Well, I passed the AMK. Still dead centre in the middle of the satisfactory band. I found whilst digging the other day that if I can pass everything with a satisfactory I should get a merit. All excellent I think is a distinction, but I'm happy with a merit. Not that I was planning on failing or borderlining anything that is. I also passed the last SSU and the professional judgement that went with it. This SSU is going well too. Well, no, the essay isn't going anywhere at all but the attachment is going fantastically. I'm seeing so many patients, getting the chance to see common and rare diseases, getting to examine, diagnose and offer a treatment plan. I get to chat to them and take detailed histories, and answer questions fired at me from the consultants.
I had one event that put me in a bit of a professional quandary however, and I'm still not sure if I should say something, or if it's too late now. My partner and I were sat taking a history from a patient on immunomodulators for his eczema. He was pointing to and describing a crampy pain running in a thin band inside his right iliac fossa region which is just above your hip (Imagine your abdomen divided into a 3x3 grid with the top being a line across the the bottom of your ribs and the bottom being a line across your hips. Right iliac fossa is lower right hand corner). I had the patient's notes on my lap, where the consultant had requested an ultrasound scan of the right hypochondrium which is just below your rib cage and contains the liver and pancreas (right upper corner). The consultant was worried about pancreatitis and so was running a blood test for amylase and ordering the ultrasound. The only problem is that the pancreas is not where the patient was describing the pain, and it wan't the right sort of pain. It's true pancreatitis pain radiates, but to the back, not down. My partner flicked through his note book which just happened to have the last LSRC notes in it with the abdominal checkerboard drawn out which confirmed we were right. The consultant had muddled his basic anatomy. I should imagine he'd seen the area, incorrectly remembered it as being the right hypochondrium and recalled pain in this area could be pancreatitis. Neither of us could summon the courage or work out the tactful way for two first year medical students kindly being allowed to interview his patient that he was wrong. What would you do? Whilst walking back to halls we placated ourselves with the hope the patient would say something when the jelly for the ultrasound was being put in the wrong place. Since his creatinine kinase was up we wondered if he was experiencing death of one the transverse abdominal muscle bands (creatinine kinase goes up after a myocardial infarction as it is released by the dying muscle cells), but that really was us pushing our limited knowledge.

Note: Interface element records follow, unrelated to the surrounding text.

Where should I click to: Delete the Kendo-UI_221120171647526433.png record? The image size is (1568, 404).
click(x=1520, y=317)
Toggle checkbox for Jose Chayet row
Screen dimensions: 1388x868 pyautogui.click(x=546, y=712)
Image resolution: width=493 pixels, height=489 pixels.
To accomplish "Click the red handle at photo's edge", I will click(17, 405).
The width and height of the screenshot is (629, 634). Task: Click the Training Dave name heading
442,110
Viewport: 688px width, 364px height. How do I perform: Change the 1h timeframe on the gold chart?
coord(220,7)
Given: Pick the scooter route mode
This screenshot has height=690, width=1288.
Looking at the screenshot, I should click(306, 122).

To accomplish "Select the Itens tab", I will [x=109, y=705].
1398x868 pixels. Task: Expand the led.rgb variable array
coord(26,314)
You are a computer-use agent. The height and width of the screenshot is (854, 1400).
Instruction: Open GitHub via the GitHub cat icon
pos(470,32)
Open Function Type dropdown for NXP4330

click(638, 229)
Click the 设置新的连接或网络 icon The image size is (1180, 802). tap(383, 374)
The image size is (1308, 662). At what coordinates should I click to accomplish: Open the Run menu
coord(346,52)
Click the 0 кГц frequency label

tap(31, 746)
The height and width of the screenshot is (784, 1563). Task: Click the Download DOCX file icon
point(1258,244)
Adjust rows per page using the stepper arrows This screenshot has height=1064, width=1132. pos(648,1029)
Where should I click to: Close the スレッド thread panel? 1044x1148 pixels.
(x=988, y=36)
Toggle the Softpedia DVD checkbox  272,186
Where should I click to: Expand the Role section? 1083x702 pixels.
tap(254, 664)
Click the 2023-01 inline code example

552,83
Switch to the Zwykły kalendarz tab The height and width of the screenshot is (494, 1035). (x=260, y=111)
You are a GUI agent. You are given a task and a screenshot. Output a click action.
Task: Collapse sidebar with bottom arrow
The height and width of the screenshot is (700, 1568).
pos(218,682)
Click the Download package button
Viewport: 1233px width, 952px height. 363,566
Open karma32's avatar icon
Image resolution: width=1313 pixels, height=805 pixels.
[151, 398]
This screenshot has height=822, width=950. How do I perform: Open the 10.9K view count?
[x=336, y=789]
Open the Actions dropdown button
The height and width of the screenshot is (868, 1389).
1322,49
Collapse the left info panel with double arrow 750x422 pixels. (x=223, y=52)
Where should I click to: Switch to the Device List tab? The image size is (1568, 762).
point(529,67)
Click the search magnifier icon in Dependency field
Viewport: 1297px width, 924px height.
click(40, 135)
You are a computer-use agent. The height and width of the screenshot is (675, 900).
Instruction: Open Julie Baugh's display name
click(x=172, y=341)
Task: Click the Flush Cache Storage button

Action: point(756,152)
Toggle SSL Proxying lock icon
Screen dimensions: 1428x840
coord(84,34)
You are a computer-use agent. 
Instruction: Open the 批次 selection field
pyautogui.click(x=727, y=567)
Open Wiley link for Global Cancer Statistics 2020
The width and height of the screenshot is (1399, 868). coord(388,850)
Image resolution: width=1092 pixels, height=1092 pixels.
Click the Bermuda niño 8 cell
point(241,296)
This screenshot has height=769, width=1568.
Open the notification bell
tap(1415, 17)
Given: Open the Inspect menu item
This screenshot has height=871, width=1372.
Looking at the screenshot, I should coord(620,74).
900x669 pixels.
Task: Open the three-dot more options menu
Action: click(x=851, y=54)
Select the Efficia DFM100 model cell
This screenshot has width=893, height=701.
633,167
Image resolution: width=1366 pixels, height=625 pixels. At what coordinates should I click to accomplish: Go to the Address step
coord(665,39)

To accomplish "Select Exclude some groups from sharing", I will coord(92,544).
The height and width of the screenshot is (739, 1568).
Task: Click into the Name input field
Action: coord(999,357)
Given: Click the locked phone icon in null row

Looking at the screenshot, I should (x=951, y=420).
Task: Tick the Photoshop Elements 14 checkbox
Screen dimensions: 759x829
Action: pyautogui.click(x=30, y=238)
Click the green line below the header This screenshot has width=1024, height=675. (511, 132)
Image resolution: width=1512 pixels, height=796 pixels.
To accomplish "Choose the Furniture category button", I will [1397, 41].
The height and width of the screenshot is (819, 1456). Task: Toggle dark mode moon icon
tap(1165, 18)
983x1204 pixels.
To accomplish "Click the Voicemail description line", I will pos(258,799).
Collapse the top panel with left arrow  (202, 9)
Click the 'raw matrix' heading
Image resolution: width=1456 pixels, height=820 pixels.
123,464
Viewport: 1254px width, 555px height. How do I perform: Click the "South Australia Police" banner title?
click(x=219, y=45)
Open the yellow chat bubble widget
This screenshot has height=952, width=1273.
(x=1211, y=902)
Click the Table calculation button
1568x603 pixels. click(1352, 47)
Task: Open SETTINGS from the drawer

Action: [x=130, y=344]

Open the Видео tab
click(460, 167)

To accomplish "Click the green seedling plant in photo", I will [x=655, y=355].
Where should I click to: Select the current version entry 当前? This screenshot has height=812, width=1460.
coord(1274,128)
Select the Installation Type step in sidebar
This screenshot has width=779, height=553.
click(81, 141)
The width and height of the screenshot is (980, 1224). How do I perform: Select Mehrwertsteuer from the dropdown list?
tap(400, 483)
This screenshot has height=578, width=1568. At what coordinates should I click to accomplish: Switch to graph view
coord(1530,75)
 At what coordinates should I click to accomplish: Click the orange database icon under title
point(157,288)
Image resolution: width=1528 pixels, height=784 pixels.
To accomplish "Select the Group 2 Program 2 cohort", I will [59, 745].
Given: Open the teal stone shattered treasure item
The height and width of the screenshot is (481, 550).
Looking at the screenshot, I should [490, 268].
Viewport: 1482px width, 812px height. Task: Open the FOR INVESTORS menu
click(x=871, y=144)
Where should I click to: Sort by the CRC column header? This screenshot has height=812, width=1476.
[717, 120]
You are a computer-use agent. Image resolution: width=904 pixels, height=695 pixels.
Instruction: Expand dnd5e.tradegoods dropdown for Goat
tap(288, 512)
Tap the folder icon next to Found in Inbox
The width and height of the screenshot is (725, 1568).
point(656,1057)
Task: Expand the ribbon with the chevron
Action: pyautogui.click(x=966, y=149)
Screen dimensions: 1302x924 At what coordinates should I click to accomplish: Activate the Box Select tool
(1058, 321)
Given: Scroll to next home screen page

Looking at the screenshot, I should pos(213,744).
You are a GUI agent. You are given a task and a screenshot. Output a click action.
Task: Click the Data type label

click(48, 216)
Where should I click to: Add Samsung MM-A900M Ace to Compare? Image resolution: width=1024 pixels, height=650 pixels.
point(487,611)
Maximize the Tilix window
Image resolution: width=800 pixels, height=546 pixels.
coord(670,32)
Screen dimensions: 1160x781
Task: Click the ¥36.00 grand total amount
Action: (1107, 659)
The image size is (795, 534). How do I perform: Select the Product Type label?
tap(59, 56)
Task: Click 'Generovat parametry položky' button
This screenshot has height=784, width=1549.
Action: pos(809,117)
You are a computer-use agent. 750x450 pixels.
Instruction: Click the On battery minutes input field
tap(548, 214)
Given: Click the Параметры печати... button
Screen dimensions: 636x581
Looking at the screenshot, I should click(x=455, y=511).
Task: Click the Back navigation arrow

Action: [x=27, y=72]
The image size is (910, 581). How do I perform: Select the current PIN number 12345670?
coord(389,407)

At my GP job I was marvelling at some old patient letters I was summarising. When he was a young boy in the 1940's he'd contracted TB. Upon discharge from hospital the Dr had written him up for extra milk, the way we would do now for any other drug. It was fascinating. I was also amazed at how long it took him to get over TB. Knowing nothing about the disease in detail at all, he spent a year in hospital and was followed up every year for six years after that with the recommendation for extra milk and no PE. Apart from trying to decipher the handwriting I love going through old notes.
Continuing the wistful happy vibe, if you like Mr Scruff, or are curious, I have The Voodoo Trombone Quartet on repeat on Spotify at the moment. Hope you're enjoying the sunshine.